> Requirement
From the records below, please print only the lines from the one containing "Task: Click the" through the one containing "The width and", both included. Skip the pictures.

────────────────

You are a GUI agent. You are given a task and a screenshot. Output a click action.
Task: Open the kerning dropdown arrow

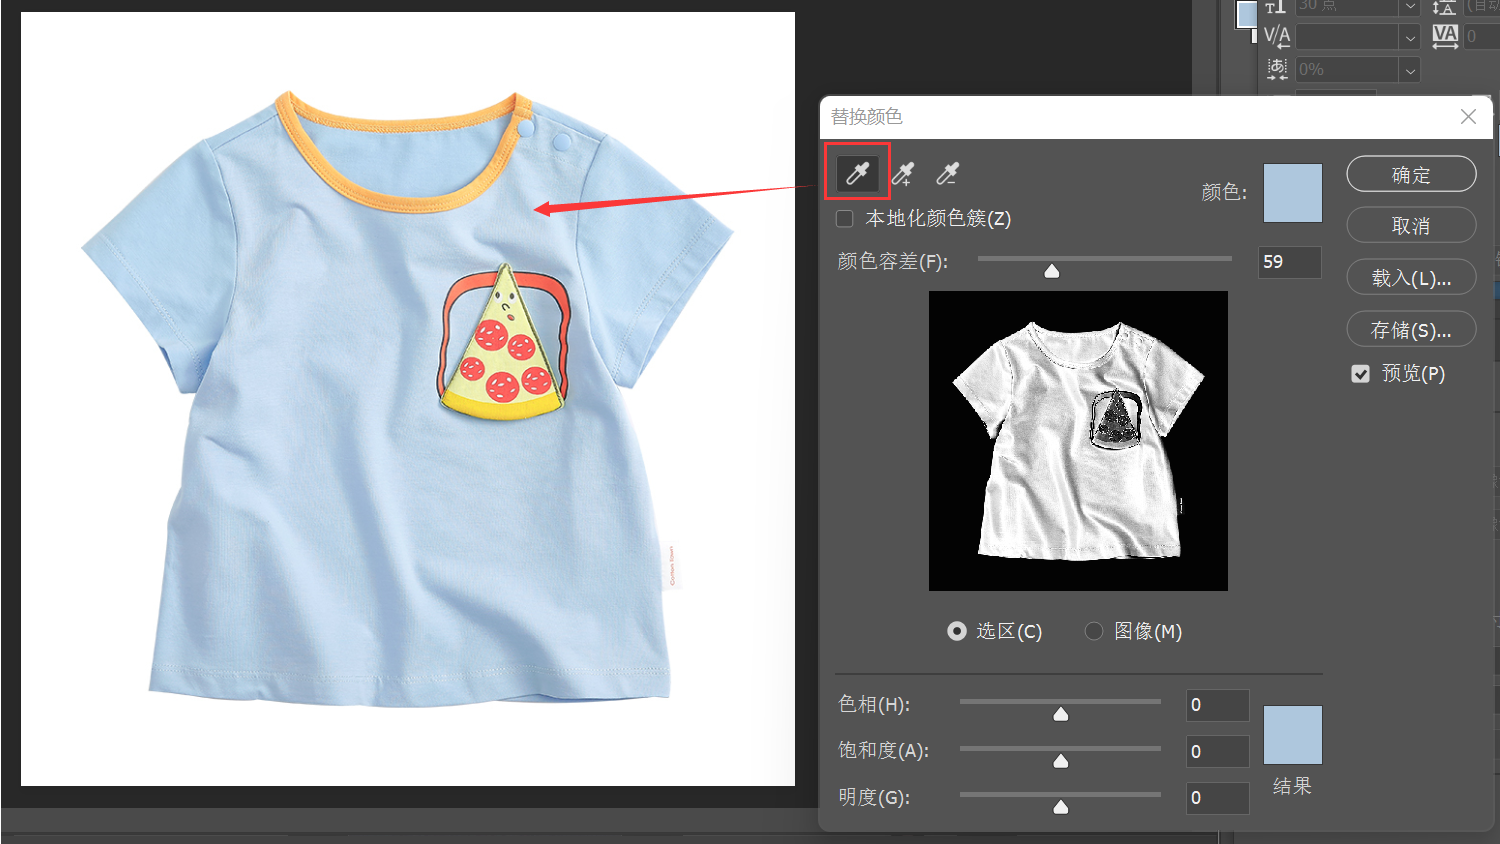[1410, 37]
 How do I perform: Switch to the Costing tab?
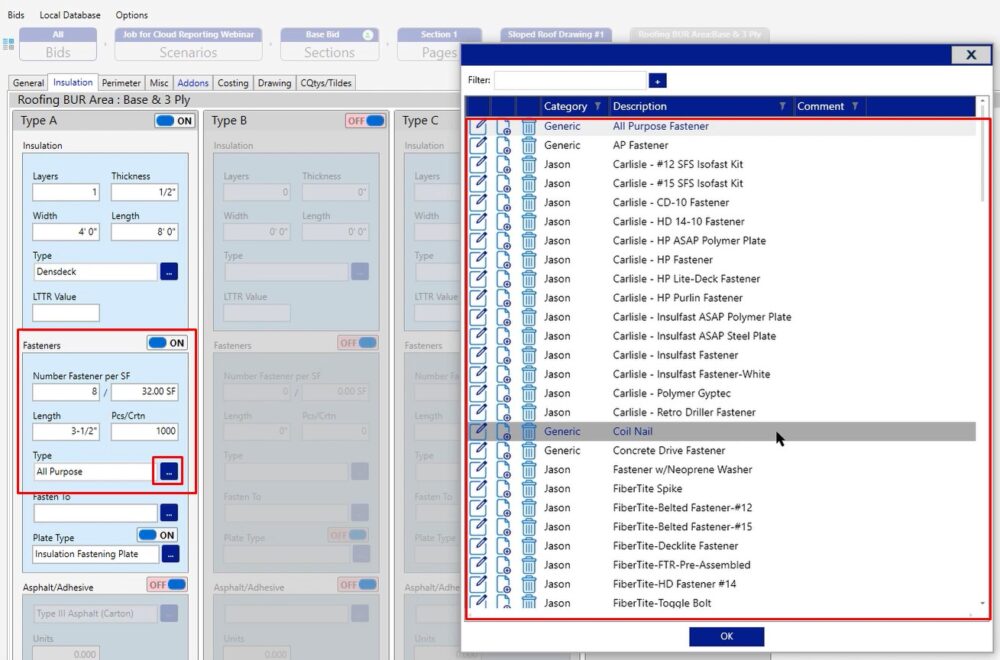tap(233, 83)

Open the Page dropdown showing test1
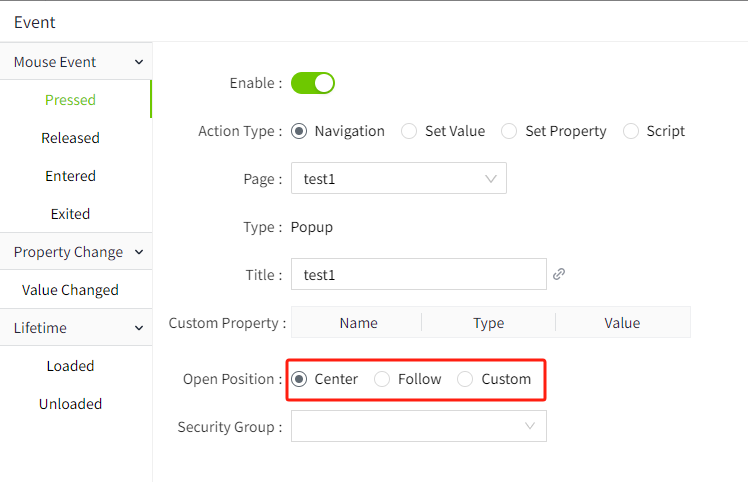pos(398,179)
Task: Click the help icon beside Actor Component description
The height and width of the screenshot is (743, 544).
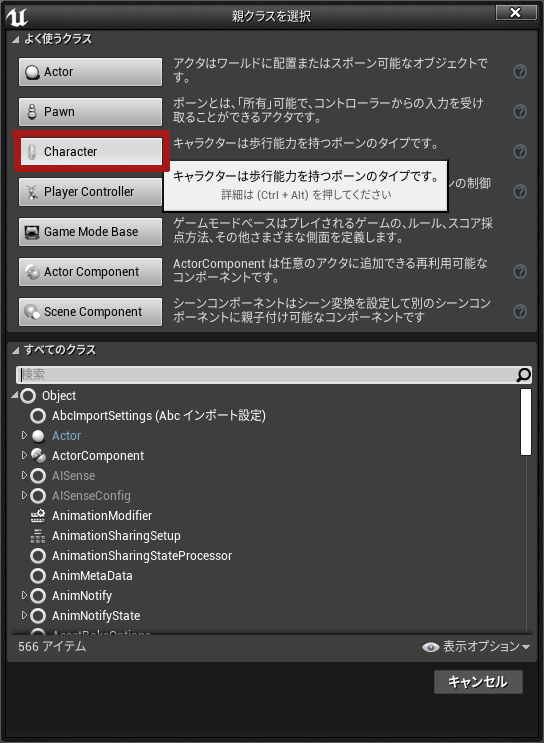Action: click(520, 272)
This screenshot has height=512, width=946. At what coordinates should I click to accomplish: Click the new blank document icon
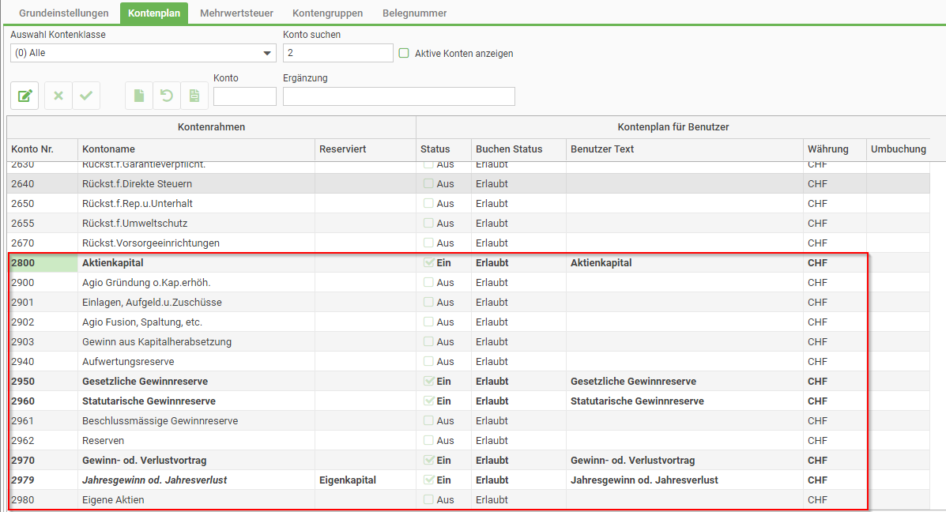point(140,96)
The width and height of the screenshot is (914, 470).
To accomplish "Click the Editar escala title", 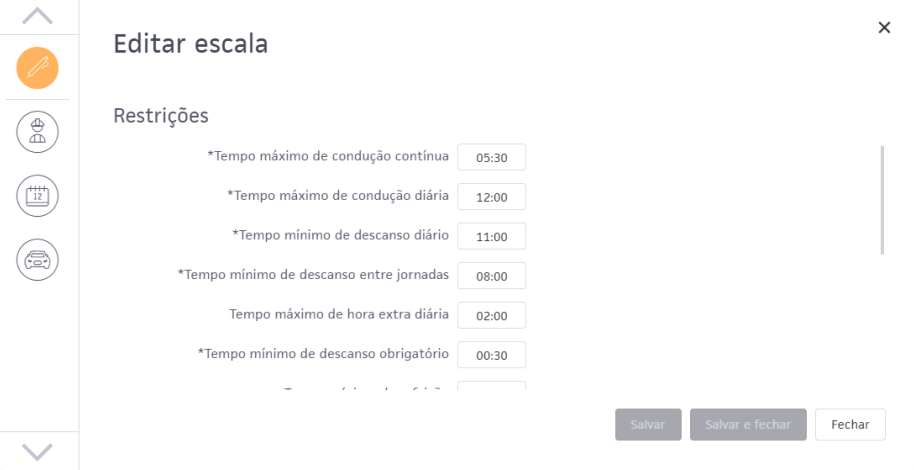I will pos(190,44).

────────────────

> Response to this exercise
Task: Click the help icon beside Actor Component description
The height and width of the screenshot is (743, 544).
Action: click(520, 272)
This screenshot has height=512, width=946. At what coordinates should I click to accomplish: Click the new blank document icon
point(140,96)
The width and height of the screenshot is (914, 470).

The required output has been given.